According to the peerless Ed Babinski:
So the earth was what the ancients knew and for millennia in Egypt and Mesopotamian and for centuries in ancient Israel (a much younger civilization than either Egypt or Mesopotamia) the ancients were concerned with the earth being the flat firm foundation of creation. The horizon itself was viewed as a place of mystery where heaven and earth somehow met or were nearer one another. The earliest portions of The Book Enoch (a book written in Palestine between the Old and New Testaments) contain the view that heaven and earth met at the horizon, while elsewhere in the same book it seems to be implied that heaven was held above the earth mysteriously by four angels located at the far ends of the earth in the four cardinal directions).

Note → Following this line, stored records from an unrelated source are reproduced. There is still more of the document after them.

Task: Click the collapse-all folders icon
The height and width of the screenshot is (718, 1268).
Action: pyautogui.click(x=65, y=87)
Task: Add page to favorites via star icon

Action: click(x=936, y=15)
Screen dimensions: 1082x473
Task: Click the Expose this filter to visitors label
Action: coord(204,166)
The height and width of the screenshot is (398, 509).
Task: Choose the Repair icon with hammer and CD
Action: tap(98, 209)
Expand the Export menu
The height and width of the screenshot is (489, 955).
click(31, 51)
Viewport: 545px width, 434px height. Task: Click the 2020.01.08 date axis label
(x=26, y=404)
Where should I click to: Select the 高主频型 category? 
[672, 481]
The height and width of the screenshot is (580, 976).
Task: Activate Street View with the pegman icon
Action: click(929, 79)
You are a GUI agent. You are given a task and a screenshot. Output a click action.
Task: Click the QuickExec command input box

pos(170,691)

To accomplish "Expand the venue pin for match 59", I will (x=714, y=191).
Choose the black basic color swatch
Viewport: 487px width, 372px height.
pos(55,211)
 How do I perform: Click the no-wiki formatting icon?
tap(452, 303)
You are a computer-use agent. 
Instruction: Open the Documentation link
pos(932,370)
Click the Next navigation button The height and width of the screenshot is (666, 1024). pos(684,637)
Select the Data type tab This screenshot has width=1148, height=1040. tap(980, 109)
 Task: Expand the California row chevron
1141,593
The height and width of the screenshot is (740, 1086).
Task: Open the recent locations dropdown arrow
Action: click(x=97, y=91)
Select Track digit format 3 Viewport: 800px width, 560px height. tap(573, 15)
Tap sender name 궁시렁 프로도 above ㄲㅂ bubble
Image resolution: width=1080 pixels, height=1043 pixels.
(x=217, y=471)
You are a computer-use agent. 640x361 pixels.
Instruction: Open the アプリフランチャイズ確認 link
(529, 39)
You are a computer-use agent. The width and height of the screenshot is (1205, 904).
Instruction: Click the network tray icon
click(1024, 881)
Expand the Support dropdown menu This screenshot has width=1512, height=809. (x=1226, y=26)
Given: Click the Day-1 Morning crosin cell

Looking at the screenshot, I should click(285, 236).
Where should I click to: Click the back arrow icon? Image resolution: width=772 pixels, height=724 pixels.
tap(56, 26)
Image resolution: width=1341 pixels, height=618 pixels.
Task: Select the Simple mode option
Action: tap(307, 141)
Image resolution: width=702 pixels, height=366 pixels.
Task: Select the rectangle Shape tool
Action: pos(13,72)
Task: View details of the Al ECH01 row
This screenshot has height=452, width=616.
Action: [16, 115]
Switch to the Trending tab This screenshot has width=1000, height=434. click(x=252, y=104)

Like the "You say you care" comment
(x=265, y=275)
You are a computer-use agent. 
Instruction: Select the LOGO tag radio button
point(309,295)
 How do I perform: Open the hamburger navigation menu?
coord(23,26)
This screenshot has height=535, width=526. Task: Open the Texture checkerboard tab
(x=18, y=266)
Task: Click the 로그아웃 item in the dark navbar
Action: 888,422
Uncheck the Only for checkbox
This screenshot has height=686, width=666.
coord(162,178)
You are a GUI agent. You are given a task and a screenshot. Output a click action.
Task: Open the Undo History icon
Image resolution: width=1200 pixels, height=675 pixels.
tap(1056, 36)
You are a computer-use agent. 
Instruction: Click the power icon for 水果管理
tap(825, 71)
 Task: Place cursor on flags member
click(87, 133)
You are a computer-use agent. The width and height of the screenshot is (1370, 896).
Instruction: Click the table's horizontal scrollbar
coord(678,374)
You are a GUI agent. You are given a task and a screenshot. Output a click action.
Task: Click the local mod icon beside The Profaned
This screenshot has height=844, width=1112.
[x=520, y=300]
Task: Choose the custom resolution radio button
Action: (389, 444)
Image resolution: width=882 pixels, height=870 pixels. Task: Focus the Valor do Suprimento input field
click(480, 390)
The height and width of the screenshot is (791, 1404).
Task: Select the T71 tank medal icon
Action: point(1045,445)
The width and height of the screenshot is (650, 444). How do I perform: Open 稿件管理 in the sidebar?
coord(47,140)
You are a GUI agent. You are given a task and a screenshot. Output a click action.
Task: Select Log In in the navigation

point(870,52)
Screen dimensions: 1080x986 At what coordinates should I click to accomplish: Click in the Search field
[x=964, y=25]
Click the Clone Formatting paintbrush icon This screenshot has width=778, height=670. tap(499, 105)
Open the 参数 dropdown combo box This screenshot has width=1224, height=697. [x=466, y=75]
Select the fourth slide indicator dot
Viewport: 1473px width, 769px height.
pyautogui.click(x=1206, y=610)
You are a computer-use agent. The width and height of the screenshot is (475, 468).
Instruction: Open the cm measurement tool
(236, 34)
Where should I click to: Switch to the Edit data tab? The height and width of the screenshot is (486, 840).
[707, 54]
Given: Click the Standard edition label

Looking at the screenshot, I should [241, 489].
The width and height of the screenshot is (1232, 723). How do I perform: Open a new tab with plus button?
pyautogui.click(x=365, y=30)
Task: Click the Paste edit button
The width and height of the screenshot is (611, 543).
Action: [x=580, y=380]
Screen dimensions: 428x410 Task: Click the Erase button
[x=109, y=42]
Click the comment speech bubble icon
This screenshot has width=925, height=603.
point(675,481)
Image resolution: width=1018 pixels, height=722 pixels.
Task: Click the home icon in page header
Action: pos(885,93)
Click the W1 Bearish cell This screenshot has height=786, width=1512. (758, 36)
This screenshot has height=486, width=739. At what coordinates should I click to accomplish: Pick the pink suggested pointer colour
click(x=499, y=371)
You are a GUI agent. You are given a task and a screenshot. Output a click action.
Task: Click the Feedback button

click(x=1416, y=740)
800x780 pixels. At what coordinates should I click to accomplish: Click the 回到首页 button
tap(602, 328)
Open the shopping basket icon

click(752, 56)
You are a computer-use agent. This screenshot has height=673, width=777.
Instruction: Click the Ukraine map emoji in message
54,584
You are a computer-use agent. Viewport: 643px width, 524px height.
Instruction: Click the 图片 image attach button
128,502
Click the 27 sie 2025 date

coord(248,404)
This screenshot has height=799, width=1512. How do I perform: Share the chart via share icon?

Imagine you were living on the flat earth. Life can be pretty precarious. Every time there’s an earthquake, towns and cities slide off the tilted surface of the earth. Survivors must cling to trees as they watch hills and mountains roll over the edge like marbles on a checkerboard. Everything not nailed down is at risk. In fact, flat-earthlings have learned from sorry experience to work outside with safety-ropes tied to trees.
However, life on the flat-earth has its compensations. If you live on the coast, you can have boiled fish for dinner every day. You don’t have to catch it or cook it. Every time the sun sinks into the ocean, it serves up a wide variety of poached fish and steamed shellfish.
(There is, of course, the nagging question of who reignites the sopping wet sun every morning.)
Adventurous flat-earthlings often walk to the horizon to peer over the edge of the earth. On the other hand, sailors have to steer clear the waterfall at the rim of sea.
Adolescent boys have a rite of passage. They play a game of chicken by drag-racing their camels to the horizon, to see who blinks first. Unfortunately, a certain percentage of daredevils hurtle over the edge each year when their camels don’t stop in time.
Homeowners living on corner lots erect fences to keep their sheep, goats, and toddlers from falling off the edge.
It takes a certain amount of forethought and ingenuity to function on a wobbly square tile. Indeed, there are geoplanar engineers to help you navigate the challenges of life on the flat, tumultuous earth.